Conversion therapy, incongruently, attributes same-sex orientation of males to a failure of a loving attachment relationship with a father. Such an assumption is implausible in the light of what is known about causes of sexual orientation. Heterosexuals do not prefer the opposite sex because they had good relationships with a same-sex parent, but because of much more basic factors. Some readers may remember the blundering work of John Money in the 1970s; he recommended that a baby boy whose penis had been badly damaged in a circumcision accident should be castrated and raised as a girl. In spite of hormone treatment and constant reinforcement by affectionate and concerned parents, the boy later abandoned the hormone treatment, returned to living as a male, fell in love with a woman, and married. The same considerations apply to same-sex attractions.

Conversion therapy is also incongruent with established knowledge about development in its use of the attachment concept. Rather than following conventional theory and research about the natural history of emotional attachment, conversion therapy has simply picked up the views of another alternative psychotherapy, so-called Attachment Therapy. Attachment Therapy, which is also potentially harmful and without supportive research evidence, which assumes that emotional attachment is caused by experiences of dependency and by prolonged eye contact, and which posits that where attachment has failed it can be produced in older persons by experiences of physical restraint and forced submission. Conversion therapy also uses methods that attempt to re-enact through physical restraint the experiences that are erroneously believed to be the causes of attachment--  at the same time that its practitioners erroneously assume that attachment is related to same-sex or opposite-sex attraction.  (Bizarrely, this produces a situation in which a young man lies in the arms of an older male therapist in order to be persuaded not to be attracted to males.)

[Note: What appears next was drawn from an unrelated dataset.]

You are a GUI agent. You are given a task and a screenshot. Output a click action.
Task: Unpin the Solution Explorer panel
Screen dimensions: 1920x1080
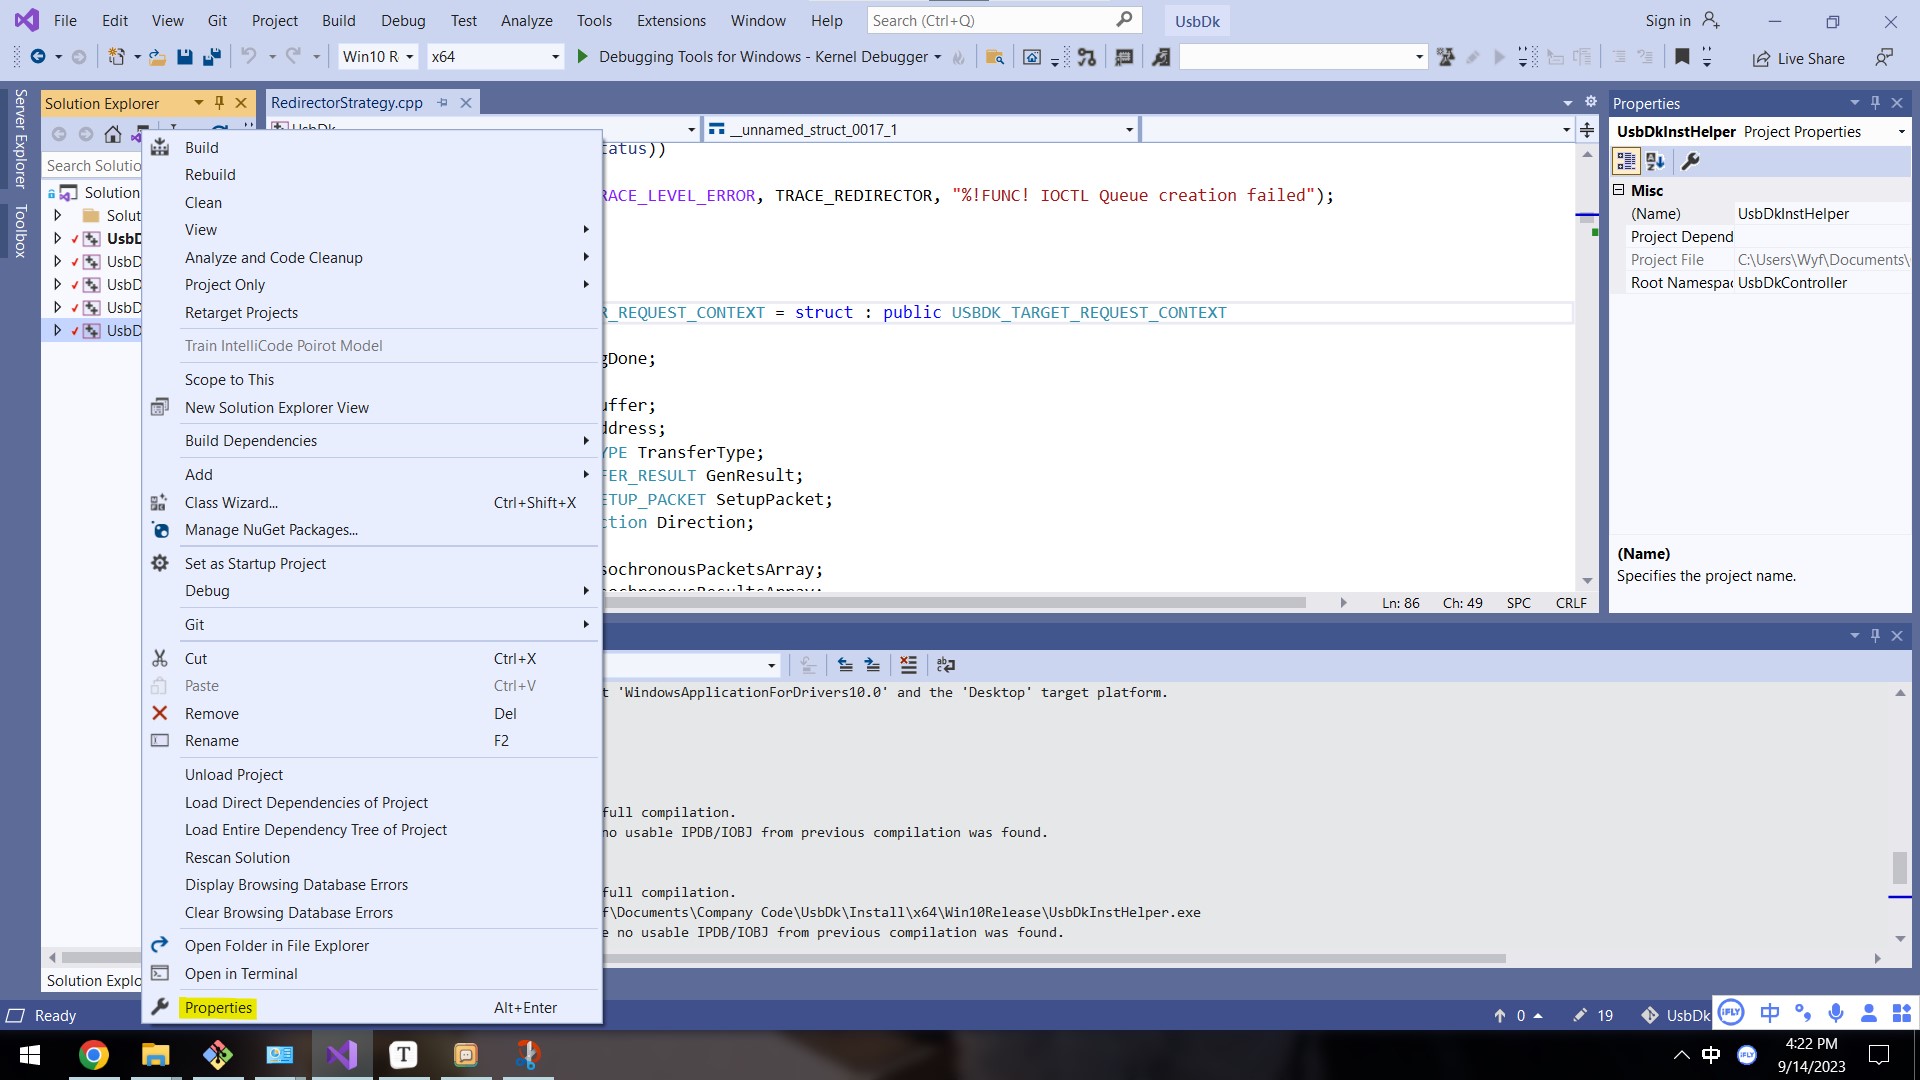(x=219, y=102)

Conversion therapy is thus clearly implausible, as well as being without an evidence basis and potentially harmful. It is an alternative psychotherapy, and that is why conventional mental health professionals do not study or practice it.

But should all alternative psychotherapies be prohibited by law? This is tempting, but would seem to be a Draconian measure that would violate the First and Fourteenth Amendments, if treatment of adults were included. Minors, however, need and deserve the full protection of the law against ineffective, unsafe treatments, whether medical or psychological. I hope the appeals court in New Jersey will act to provide that protection against conversion therapy.